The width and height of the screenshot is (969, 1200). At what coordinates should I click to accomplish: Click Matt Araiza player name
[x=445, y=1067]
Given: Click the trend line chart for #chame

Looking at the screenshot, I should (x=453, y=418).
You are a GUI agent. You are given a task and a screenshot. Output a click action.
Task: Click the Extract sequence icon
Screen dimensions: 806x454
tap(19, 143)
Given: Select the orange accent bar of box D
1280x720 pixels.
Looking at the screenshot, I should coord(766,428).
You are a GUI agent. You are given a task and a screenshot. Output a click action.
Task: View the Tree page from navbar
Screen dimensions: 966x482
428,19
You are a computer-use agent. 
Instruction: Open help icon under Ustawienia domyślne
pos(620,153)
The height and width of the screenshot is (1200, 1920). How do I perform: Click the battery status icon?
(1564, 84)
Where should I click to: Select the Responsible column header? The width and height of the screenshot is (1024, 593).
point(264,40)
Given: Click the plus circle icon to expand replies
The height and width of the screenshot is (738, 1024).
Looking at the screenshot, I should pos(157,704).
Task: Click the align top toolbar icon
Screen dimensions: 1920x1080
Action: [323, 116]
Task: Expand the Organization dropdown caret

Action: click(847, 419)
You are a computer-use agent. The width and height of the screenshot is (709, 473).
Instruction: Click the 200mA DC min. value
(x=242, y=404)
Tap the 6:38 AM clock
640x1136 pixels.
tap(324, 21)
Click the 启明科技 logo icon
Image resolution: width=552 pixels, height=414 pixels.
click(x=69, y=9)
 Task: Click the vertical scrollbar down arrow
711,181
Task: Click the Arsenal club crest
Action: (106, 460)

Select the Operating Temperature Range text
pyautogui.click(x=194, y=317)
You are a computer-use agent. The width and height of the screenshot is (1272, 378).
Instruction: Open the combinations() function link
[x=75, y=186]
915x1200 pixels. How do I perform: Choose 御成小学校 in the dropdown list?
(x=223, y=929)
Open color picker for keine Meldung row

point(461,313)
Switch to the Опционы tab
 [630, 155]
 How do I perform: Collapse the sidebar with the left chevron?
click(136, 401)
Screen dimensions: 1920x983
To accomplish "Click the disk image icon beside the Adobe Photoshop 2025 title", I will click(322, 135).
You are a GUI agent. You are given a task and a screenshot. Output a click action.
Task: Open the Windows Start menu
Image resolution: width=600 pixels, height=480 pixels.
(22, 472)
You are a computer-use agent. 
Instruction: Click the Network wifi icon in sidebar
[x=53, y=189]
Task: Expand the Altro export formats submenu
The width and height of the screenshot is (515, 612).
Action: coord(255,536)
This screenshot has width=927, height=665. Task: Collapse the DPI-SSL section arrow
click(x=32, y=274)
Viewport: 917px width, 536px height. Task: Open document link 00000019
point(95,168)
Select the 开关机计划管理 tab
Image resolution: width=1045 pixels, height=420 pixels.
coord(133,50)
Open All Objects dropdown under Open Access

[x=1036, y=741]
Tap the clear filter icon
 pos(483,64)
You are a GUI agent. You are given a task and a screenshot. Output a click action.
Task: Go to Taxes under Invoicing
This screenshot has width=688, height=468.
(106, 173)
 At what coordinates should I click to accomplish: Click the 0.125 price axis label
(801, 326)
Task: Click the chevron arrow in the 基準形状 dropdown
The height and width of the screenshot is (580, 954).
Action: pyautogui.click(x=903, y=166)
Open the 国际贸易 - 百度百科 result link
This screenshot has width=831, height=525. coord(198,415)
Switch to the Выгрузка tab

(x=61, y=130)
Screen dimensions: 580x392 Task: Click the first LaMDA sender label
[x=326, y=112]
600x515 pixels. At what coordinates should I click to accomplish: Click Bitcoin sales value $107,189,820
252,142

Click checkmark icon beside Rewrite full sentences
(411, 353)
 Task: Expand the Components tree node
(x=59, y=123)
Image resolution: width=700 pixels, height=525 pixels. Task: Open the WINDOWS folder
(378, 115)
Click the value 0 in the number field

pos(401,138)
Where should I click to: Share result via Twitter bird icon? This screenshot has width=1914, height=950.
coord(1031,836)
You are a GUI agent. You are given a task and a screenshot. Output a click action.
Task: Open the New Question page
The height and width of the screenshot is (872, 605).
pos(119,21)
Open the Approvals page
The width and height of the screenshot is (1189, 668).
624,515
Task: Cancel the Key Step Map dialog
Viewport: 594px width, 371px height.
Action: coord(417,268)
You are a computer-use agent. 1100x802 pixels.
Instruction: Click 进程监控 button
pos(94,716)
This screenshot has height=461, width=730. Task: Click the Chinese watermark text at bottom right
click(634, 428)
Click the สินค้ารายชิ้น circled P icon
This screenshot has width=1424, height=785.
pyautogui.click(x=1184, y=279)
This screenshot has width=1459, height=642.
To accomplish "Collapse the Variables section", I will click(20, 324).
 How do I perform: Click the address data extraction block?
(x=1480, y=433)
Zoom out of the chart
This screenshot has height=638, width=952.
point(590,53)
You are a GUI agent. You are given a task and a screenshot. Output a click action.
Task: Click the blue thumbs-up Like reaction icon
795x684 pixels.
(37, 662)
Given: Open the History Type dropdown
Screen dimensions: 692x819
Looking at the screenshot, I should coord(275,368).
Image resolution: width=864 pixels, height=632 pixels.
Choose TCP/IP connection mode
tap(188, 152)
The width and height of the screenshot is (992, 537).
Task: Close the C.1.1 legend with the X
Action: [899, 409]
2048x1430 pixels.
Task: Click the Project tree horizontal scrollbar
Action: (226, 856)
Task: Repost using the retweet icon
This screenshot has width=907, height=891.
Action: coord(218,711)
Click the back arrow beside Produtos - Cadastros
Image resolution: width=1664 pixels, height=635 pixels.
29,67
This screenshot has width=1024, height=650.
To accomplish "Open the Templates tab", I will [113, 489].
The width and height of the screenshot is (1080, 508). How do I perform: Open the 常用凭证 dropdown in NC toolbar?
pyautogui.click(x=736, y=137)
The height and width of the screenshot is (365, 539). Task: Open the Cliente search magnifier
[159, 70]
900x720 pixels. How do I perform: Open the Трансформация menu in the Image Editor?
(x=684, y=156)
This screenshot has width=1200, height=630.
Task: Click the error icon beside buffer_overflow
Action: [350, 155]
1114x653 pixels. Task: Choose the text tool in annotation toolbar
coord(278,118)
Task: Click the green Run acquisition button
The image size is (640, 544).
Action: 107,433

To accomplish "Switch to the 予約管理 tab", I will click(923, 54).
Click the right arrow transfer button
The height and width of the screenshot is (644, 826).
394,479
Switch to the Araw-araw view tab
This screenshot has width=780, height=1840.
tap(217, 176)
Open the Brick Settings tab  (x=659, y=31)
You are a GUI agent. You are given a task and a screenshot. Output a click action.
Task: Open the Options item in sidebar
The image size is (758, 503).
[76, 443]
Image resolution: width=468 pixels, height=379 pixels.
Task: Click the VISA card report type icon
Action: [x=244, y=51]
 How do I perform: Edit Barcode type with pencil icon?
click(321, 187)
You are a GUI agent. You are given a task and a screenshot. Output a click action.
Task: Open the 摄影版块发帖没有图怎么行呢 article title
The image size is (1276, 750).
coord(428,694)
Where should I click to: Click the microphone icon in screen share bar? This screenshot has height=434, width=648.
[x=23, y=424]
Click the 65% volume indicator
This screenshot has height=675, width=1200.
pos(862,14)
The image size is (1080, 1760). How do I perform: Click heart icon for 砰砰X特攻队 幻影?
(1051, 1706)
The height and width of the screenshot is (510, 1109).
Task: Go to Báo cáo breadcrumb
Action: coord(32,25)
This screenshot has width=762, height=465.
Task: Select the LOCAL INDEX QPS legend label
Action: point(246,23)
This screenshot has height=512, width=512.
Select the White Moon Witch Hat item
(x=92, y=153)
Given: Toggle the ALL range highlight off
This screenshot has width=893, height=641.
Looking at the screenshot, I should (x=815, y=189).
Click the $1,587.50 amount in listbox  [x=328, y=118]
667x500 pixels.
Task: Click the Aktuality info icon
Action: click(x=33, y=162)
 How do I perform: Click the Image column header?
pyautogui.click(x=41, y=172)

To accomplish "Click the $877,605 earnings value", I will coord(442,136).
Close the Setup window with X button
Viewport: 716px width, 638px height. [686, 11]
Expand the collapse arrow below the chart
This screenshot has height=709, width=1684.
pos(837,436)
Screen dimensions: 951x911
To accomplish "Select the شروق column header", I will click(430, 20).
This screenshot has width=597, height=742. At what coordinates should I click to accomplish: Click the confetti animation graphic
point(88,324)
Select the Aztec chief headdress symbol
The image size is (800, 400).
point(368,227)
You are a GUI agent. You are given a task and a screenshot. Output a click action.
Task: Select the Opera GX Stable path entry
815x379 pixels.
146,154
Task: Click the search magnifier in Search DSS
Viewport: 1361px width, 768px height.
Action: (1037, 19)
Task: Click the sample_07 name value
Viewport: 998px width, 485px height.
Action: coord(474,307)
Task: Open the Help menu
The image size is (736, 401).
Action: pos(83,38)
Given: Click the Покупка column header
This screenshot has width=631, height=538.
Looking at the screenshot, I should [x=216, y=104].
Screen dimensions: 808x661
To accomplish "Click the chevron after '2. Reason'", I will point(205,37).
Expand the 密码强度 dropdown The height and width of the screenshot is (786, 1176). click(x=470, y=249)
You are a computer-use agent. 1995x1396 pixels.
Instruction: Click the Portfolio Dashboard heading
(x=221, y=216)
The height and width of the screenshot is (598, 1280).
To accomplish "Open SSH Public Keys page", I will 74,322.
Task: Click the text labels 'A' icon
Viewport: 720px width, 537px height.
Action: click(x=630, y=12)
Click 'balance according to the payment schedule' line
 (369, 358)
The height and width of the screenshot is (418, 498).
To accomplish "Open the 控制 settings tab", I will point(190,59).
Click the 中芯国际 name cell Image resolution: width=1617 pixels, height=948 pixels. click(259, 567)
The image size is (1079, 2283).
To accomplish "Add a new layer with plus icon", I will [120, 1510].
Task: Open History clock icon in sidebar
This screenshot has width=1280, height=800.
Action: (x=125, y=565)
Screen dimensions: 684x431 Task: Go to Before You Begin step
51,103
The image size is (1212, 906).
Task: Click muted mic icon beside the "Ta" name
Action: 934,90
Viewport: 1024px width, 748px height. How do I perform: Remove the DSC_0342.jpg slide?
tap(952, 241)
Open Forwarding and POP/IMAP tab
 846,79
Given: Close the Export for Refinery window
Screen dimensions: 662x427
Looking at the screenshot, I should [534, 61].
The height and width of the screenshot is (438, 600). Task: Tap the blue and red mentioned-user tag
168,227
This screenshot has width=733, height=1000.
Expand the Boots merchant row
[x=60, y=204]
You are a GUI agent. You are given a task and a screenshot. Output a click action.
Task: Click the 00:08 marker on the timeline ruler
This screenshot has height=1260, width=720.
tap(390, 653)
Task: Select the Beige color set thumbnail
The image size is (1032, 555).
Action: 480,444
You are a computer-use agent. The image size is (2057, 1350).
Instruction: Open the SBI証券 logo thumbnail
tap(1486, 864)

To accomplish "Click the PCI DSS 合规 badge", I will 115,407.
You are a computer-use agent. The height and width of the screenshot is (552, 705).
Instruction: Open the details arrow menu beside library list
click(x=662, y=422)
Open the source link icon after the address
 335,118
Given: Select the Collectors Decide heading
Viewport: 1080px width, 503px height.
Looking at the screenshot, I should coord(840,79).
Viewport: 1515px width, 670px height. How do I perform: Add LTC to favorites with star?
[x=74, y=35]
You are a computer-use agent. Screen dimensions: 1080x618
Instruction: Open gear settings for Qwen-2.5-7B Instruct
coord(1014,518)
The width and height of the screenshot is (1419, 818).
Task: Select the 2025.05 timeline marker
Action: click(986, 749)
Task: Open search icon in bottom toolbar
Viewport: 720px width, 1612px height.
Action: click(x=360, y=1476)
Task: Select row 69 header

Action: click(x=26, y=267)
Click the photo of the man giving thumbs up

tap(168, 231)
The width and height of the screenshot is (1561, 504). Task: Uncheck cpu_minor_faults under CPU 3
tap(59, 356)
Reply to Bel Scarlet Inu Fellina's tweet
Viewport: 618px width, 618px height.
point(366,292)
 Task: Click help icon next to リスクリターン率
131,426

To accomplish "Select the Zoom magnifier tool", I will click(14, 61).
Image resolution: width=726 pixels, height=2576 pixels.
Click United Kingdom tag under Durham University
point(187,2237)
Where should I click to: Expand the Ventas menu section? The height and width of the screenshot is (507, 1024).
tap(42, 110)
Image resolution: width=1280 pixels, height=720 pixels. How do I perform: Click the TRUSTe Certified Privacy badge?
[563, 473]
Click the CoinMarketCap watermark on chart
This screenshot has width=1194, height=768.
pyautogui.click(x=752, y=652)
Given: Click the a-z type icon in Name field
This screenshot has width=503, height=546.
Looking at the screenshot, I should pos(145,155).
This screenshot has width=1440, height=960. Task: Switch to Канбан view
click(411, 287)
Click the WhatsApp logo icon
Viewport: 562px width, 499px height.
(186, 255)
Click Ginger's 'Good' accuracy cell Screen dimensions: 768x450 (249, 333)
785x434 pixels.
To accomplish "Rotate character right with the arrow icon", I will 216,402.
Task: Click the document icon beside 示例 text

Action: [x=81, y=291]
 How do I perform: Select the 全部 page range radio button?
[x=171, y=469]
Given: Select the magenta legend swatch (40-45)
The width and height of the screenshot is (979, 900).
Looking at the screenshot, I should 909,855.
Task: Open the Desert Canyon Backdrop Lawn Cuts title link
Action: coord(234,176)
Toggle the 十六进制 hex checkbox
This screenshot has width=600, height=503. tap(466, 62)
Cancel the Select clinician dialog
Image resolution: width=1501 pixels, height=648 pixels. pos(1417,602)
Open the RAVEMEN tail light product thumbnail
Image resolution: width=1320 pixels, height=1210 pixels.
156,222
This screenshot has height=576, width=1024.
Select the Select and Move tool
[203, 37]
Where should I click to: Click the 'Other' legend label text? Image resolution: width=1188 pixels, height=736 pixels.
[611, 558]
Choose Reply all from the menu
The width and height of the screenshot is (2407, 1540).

━━━━━━

The required output is every line above from the one with "The height and width of the screenshot is (365, 539)." down to the one with "Task: Click the green Run acquisition button", restated word for word, ends included.

The height and width of the screenshot is (365, 539). Task: Open the Cliente search magnifier
[159, 70]
900x720 pixels. How do I perform: Open the Трансформация menu in the Image Editor?
(x=684, y=156)
This screenshot has width=1200, height=630.
Task: Click the error icon beside buffer_overflow
Action: [350, 155]
1114x653 pixels. Task: Choose the text tool in annotation toolbar
coord(278,118)
Task: Click the green Run acquisition button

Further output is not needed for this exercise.